## Input data

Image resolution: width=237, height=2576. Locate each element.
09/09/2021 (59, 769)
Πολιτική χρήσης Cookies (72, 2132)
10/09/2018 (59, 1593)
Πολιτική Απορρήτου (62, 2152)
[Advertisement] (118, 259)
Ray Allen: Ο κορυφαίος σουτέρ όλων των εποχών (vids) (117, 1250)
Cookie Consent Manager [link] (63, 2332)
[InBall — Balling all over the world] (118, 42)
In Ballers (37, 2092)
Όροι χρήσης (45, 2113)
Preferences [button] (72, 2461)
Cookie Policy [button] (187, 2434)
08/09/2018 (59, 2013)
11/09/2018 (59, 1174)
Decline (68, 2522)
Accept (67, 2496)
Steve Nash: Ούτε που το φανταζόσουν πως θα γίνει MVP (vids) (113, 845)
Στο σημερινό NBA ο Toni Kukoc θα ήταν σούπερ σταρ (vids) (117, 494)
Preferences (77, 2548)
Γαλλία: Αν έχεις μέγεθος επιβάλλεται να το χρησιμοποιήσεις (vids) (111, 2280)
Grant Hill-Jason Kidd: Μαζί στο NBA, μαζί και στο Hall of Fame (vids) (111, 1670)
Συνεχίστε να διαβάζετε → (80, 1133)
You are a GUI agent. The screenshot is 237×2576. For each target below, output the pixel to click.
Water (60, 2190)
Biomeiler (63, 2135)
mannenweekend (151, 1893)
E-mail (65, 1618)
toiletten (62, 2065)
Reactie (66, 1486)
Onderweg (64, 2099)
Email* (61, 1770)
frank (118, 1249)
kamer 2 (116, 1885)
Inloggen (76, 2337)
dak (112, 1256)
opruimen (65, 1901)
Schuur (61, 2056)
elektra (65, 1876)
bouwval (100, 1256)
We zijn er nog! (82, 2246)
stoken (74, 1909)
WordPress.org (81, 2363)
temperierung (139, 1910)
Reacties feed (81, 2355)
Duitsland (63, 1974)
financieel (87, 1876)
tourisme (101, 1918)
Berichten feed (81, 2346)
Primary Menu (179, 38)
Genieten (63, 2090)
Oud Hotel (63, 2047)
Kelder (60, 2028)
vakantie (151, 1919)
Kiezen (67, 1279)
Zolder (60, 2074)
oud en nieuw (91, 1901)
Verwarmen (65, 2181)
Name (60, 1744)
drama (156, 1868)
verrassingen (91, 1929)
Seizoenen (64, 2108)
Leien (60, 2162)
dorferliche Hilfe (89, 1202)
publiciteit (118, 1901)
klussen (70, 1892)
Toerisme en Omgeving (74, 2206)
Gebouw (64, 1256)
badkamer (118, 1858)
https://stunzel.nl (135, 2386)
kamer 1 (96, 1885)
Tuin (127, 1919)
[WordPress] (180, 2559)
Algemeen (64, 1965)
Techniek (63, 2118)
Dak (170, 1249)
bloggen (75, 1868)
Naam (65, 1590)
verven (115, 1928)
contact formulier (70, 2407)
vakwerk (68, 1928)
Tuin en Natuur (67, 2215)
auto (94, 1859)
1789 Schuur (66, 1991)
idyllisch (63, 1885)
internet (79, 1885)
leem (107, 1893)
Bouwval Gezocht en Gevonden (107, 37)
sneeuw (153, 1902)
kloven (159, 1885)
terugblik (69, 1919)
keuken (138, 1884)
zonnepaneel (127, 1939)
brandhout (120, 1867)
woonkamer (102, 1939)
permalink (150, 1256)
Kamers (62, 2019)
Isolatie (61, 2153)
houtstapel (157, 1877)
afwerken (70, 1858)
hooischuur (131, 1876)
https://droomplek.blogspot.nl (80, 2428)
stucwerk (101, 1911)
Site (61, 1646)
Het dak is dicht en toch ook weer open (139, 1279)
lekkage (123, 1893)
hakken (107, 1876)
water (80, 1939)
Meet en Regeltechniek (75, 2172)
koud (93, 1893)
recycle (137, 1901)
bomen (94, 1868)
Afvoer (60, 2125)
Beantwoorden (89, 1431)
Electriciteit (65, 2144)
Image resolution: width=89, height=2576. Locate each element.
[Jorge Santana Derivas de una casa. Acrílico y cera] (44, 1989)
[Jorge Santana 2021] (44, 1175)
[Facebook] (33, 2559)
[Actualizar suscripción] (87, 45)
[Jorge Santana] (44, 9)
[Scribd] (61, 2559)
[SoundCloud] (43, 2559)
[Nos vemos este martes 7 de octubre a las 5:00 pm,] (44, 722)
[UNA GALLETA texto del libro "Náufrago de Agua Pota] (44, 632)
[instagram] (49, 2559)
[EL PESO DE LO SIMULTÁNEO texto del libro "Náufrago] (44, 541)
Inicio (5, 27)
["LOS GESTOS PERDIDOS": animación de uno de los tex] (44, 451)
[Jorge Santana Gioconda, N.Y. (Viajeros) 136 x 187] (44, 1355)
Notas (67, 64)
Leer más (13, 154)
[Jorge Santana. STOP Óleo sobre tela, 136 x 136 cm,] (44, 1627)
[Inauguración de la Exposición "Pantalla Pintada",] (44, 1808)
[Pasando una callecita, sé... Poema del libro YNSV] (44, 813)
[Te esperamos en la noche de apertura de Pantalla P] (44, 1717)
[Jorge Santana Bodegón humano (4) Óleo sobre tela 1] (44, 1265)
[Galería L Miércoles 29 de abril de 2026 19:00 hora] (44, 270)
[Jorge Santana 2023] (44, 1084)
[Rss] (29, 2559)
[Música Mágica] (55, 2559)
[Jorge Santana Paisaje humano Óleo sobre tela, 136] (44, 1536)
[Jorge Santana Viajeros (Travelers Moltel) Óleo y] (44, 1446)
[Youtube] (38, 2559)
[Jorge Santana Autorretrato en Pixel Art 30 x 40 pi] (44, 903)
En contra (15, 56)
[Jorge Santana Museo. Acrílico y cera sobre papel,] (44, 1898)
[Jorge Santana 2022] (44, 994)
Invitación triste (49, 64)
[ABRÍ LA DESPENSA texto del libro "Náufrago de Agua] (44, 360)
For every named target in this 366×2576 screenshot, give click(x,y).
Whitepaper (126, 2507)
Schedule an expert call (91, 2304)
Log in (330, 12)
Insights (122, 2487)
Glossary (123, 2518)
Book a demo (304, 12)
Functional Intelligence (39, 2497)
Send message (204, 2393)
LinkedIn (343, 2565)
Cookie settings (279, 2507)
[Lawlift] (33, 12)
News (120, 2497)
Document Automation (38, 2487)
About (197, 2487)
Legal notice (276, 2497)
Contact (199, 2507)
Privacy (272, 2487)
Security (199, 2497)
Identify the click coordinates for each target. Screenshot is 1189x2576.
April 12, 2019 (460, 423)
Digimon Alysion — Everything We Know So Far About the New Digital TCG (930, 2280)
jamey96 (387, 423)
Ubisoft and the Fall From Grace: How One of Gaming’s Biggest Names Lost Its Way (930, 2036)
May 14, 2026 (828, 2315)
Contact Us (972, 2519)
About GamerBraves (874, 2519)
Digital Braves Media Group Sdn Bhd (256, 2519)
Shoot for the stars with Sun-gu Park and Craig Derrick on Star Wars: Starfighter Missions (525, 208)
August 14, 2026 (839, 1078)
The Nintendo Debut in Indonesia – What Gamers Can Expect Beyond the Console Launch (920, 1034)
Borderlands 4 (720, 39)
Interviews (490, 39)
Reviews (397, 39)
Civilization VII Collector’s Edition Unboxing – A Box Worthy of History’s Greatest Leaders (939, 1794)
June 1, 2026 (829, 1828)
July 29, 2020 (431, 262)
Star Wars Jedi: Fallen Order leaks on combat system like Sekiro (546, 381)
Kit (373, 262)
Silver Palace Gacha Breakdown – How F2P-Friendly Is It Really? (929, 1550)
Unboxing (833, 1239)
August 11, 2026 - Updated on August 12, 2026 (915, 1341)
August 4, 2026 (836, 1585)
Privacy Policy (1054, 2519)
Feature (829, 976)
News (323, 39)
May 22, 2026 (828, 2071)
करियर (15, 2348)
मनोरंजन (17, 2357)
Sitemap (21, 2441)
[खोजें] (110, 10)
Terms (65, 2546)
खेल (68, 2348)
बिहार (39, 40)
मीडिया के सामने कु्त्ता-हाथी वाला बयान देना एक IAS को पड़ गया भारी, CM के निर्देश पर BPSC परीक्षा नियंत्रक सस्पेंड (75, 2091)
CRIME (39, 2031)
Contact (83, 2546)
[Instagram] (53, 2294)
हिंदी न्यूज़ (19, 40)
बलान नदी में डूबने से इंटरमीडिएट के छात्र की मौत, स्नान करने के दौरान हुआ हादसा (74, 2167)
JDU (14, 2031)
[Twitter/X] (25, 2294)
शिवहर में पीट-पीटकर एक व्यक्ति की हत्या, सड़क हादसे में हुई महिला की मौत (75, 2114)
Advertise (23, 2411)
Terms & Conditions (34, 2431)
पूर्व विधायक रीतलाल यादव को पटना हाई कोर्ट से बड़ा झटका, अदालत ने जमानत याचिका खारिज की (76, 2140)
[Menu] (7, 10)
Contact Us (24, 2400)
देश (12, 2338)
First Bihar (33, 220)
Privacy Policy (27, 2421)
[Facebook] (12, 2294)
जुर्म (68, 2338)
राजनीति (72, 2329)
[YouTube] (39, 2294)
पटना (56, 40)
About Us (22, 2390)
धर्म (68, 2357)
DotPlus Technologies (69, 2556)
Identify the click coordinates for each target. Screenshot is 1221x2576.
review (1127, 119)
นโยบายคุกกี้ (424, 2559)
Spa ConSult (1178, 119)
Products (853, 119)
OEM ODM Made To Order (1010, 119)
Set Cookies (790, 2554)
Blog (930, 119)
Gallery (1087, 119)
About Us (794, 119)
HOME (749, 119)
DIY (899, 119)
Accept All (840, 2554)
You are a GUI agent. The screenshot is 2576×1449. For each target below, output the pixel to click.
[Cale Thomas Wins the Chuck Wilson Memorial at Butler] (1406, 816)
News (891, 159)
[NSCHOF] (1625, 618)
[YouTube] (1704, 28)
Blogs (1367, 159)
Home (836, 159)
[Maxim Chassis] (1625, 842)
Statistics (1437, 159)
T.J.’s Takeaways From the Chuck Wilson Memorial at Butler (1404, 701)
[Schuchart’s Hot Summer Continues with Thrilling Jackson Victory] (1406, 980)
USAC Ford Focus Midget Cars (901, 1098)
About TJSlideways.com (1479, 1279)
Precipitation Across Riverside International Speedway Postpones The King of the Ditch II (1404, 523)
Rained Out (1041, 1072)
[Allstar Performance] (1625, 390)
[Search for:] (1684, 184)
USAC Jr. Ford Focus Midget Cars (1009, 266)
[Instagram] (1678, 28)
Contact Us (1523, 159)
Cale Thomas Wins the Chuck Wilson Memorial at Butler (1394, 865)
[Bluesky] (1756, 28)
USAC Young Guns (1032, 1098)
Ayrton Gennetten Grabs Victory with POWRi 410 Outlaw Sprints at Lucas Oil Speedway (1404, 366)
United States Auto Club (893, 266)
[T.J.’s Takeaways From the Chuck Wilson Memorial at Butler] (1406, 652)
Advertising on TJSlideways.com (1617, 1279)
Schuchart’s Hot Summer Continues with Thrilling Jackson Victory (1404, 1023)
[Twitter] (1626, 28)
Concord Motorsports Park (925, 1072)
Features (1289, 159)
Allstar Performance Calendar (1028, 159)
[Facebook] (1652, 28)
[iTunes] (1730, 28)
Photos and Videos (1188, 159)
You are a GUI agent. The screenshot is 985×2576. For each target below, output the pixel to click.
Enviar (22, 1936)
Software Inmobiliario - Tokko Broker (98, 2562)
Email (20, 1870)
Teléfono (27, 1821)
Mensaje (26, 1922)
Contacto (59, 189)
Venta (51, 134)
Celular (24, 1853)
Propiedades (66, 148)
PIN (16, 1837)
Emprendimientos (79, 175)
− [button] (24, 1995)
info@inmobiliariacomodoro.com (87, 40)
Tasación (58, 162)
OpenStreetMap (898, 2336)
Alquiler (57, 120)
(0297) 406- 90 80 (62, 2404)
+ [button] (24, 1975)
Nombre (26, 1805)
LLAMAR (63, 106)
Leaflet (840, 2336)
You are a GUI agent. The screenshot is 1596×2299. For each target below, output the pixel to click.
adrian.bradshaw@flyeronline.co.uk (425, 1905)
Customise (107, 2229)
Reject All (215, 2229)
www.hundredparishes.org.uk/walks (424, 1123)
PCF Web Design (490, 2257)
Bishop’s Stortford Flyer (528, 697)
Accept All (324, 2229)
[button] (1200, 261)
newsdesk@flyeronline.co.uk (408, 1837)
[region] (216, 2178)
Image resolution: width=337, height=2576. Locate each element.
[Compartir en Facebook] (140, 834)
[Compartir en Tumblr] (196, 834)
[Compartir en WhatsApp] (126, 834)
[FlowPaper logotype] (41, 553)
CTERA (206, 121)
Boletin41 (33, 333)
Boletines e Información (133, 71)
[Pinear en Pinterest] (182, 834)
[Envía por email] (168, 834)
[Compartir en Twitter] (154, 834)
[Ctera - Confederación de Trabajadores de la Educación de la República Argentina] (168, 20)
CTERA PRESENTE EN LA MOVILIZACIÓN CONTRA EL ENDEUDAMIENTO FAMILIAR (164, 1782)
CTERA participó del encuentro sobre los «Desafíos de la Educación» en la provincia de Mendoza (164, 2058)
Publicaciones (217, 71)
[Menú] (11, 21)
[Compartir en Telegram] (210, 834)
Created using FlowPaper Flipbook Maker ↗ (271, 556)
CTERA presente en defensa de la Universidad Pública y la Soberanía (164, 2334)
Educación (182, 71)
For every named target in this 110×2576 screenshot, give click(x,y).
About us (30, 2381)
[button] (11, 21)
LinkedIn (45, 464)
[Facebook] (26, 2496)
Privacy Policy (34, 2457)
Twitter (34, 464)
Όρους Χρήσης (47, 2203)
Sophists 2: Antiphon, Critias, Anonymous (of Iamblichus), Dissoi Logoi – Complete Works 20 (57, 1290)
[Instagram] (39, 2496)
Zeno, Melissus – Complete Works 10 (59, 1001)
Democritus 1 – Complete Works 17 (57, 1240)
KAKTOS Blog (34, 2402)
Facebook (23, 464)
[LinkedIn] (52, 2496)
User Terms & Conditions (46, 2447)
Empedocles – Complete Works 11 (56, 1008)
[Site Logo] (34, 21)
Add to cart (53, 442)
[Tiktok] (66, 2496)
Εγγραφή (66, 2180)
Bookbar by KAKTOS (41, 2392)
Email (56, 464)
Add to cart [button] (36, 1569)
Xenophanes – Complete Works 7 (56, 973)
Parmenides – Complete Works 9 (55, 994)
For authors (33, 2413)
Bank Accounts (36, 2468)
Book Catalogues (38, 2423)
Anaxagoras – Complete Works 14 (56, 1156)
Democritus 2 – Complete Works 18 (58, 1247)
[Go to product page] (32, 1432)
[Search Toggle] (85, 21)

## Directions for this task
Nothing past the line containing "Cookie Consent Manager [link] (63, 2332)" should be restated; transcribe the material exactly from its first line through that line.

## Reply
Image resolution: width=237, height=2576. Locate each element.
09/09/2021 (59, 769)
Πολιτική χρήσης Cookies (72, 2132)
10/09/2018 (59, 1593)
Πολιτική Απορρήτου (62, 2152)
[Advertisement] (118, 259)
Ray Allen: Ο κορυφαίος σουτέρ όλων των εποχών (vids) (117, 1250)
Cookie Consent Manager [link] (63, 2332)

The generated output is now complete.